=== Section Start ===

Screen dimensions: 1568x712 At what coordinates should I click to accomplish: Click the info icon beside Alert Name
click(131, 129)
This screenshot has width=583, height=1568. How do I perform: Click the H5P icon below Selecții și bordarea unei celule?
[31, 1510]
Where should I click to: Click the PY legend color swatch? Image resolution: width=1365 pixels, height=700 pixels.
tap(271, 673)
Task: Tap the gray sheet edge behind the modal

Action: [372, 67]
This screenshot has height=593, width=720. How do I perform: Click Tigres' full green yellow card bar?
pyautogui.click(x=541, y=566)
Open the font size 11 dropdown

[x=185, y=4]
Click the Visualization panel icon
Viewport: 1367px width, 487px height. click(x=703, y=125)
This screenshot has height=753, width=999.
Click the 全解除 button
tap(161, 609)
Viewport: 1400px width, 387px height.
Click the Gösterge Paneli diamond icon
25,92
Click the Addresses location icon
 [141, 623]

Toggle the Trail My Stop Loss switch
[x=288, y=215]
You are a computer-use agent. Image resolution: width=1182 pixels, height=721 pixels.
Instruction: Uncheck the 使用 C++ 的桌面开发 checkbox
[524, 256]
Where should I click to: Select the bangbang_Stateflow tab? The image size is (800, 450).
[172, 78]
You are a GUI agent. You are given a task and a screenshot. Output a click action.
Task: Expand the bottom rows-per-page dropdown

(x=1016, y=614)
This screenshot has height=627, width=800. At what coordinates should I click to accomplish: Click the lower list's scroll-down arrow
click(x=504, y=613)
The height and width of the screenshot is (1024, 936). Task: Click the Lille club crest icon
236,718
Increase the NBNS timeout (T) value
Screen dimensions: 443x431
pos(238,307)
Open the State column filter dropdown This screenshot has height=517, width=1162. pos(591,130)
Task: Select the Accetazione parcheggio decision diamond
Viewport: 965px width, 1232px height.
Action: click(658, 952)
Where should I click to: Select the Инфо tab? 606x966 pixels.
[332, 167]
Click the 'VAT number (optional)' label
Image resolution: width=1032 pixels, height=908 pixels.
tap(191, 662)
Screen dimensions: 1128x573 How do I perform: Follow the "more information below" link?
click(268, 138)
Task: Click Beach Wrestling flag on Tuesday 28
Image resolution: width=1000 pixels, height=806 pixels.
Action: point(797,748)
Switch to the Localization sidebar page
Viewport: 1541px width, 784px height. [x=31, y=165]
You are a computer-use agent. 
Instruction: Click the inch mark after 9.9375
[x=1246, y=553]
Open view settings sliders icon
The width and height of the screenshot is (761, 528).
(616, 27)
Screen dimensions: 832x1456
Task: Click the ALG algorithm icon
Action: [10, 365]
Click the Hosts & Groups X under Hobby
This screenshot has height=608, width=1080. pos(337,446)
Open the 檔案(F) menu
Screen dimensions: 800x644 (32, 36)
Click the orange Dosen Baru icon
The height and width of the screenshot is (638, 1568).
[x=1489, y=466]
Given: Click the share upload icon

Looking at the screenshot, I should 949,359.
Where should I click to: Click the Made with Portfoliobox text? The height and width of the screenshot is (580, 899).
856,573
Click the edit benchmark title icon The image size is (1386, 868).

=== Section End ===

## Work request
Word for word, extract all the records.

## Result
Screen dimensions: 1568x712 At what coordinates should I click to accomplish: Click the info icon beside Alert Name
click(131, 129)
This screenshot has width=583, height=1568. How do I perform: Click the H5P icon below Selecții și bordarea unei celule?
[31, 1510]
Where should I click to: Click the PY legend color swatch? Image resolution: width=1365 pixels, height=700 pixels.
tap(271, 673)
Task: Tap the gray sheet edge behind the modal

Action: [372, 67]
This screenshot has height=593, width=720. How do I perform: Click Tigres' full green yellow card bar?
pyautogui.click(x=541, y=566)
Open the font size 11 dropdown

[x=185, y=4]
Click the Visualization panel icon
Viewport: 1367px width, 487px height. click(x=703, y=125)
This screenshot has height=753, width=999.
Click the 全解除 button
tap(161, 609)
Viewport: 1400px width, 387px height.
Click the Gösterge Paneli diamond icon
25,92
Click the Addresses location icon
 [141, 623]

Toggle the Trail My Stop Loss switch
[x=288, y=215]
You are a computer-use agent. Image resolution: width=1182 pixels, height=721 pixels.
Instruction: Uncheck the 使用 C++ 的桌面开发 checkbox
[524, 256]
Where should I click to: Select the bangbang_Stateflow tab? The image size is (800, 450).
[172, 78]
You are a GUI agent. You are given a task and a screenshot. Output a click action.
Task: Expand the bottom rows-per-page dropdown

(x=1016, y=614)
This screenshot has height=627, width=800. At what coordinates should I click to accomplish: Click the lower list's scroll-down arrow
click(x=504, y=613)
The height and width of the screenshot is (1024, 936). Task: Click the Lille club crest icon
236,718
Increase the NBNS timeout (T) value
Screen dimensions: 443x431
pos(238,307)
Open the State column filter dropdown This screenshot has height=517, width=1162. pos(591,130)
Task: Select the Accetazione parcheggio decision diamond
Viewport: 965px width, 1232px height.
Action: click(658, 952)
Where should I click to: Select the Инфо tab? 606x966 pixels.
[332, 167]
Click the 'VAT number (optional)' label
Image resolution: width=1032 pixels, height=908 pixels.
tap(191, 662)
Screen dimensions: 1128x573 How do I perform: Follow the "more information below" link?
click(268, 138)
Task: Click Beach Wrestling flag on Tuesday 28
Image resolution: width=1000 pixels, height=806 pixels.
Action: point(797,748)
Switch to the Localization sidebar page
Viewport: 1541px width, 784px height. [x=31, y=165]
You are a computer-use agent. 
Instruction: Click the inch mark after 9.9375
[x=1246, y=553]
Open view settings sliders icon
The width and height of the screenshot is (761, 528).
(616, 27)
Screen dimensions: 832x1456
Task: Click the ALG algorithm icon
Action: [10, 365]
Click the Hosts & Groups X under Hobby
This screenshot has height=608, width=1080. pos(337,446)
Open the 檔案(F) menu
Screen dimensions: 800x644 (32, 36)
Click the orange Dosen Baru icon
The height and width of the screenshot is (638, 1568).
[x=1489, y=466]
Given: Click the share upload icon

Looking at the screenshot, I should 949,359.
Where should I click to: Click the Made with Portfoliobox text? The height and width of the screenshot is (580, 899).
856,573
Click the edit benchmark title icon The image size is (1386, 868).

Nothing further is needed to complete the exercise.